Macros run inline by default; when a user calls a macro, the full macro code executes to completion. For enrichment-type macros, depending on the number of data sources queried and nodes created, enrichment can take some time to run, which can cause the Synapse interface (the Storm CLI or the Optic UI) to “block” for the user until the Storm executes in full. The macro code can be run asynchronously using the Storm background command. This “unblocks” the CLI / UI, but the full set of results from enrichment will not be available until the macro finishes executing.

Modify macro permissions - examples

You can modify permissions on a macro using the $lib.macro.grant(name, scope, iden, level) library to grant (or revoke) access. The $lib.auth.users.byname(name) and $lib.auth.roles.byname(name) libraries can be used to obtain a user or role object and retrieve the associated identifier (iden).

Make user “ron the cat” co-admin of the “sinkhole.check” macro:

storm> $user=$lib.auth.users.byname('ron the cat') $iden=$user.iden $lib.macro.grant(sinkhole.check,users,$iden,3)

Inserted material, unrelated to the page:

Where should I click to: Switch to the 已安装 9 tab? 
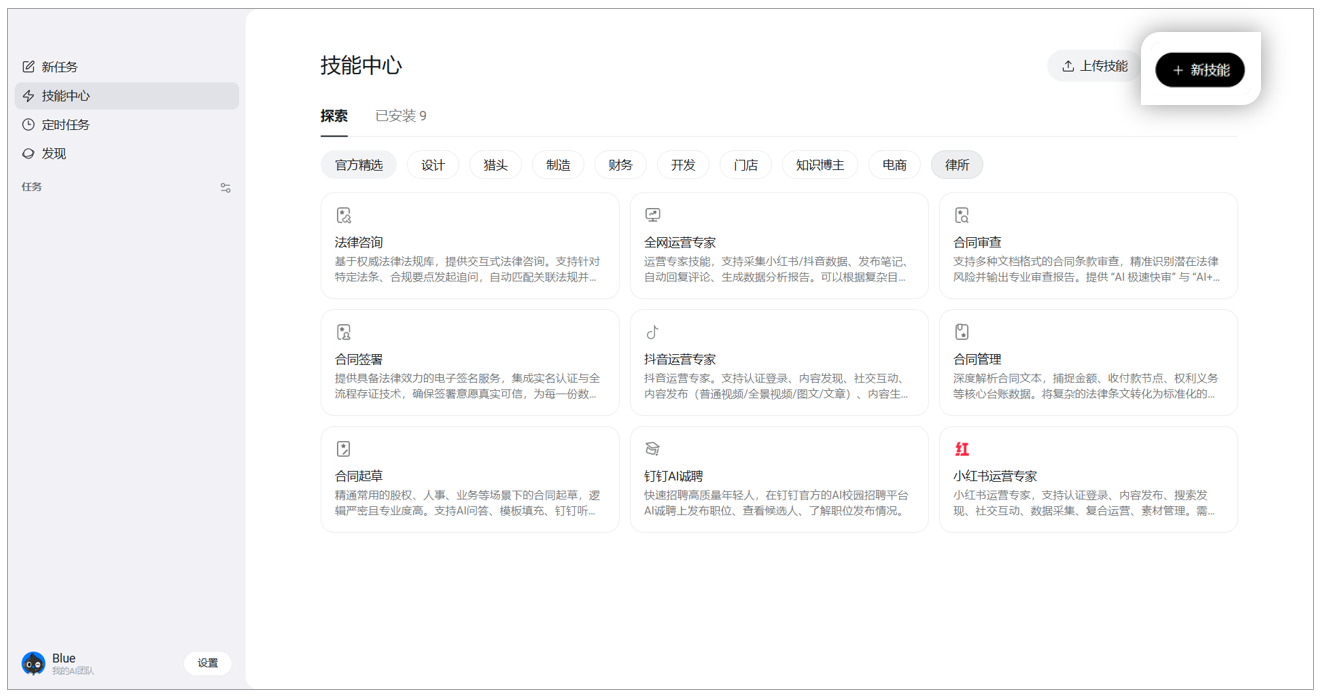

Allow the “cattribution analysts” role to edit the “enrich” macro:

storm> $role=$lib.auth.roles.byname('cattribution analysts') $iden=$role.iden $lib.macro.grant(enrich,roles,$iden,2)

Deny the “interns” role access to the “enrich” macro:

storm> $role=$lib.auth.roles.byname(interns) $iden=$role.iden $lib.macro.grant(enrich,roles,$iden,0)

Tip

Easy permissions allow you to assign common permissions based on a corresponding integer value:

  • 0 - Deny

  • 1 - Read (including execute)

  • 2 - Edit (modify content; includes Read)

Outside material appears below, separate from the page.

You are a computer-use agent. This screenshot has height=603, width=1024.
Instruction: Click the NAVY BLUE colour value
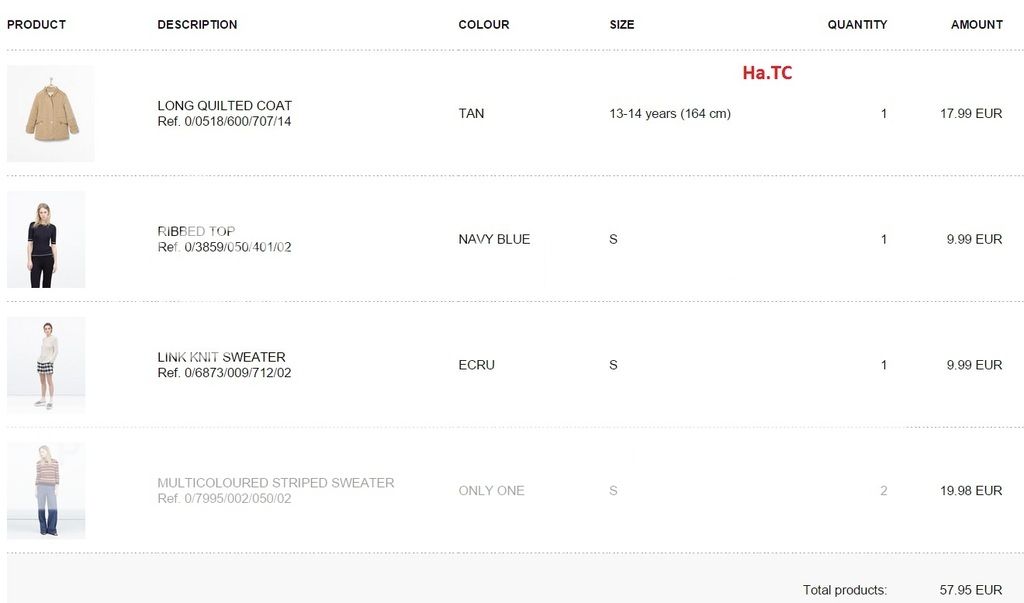point(494,240)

  • 3 - Admin (delete the object and modify its permissions; includes Edit)

Dmons

A Dmon is a long-running or recurring query or process that runs continuously in the background, similar to a traditional Linux or Unix daemon.

Variables

Dmons will have the storm variable $auto populated when they run. The $auto variable is a dictionary which contains the following keys:

$auto.iden

The identifier of the Dmon.

$auto.type

The type of automation. For a Dmon this value will be dmon.

Note

If the variable $auto was captured during the creation of the Dmon, the variable will not be mapped in.

Syntax

Users can interact with dmons using the Storm dmon commands and the $lib.dmon Storm libraries.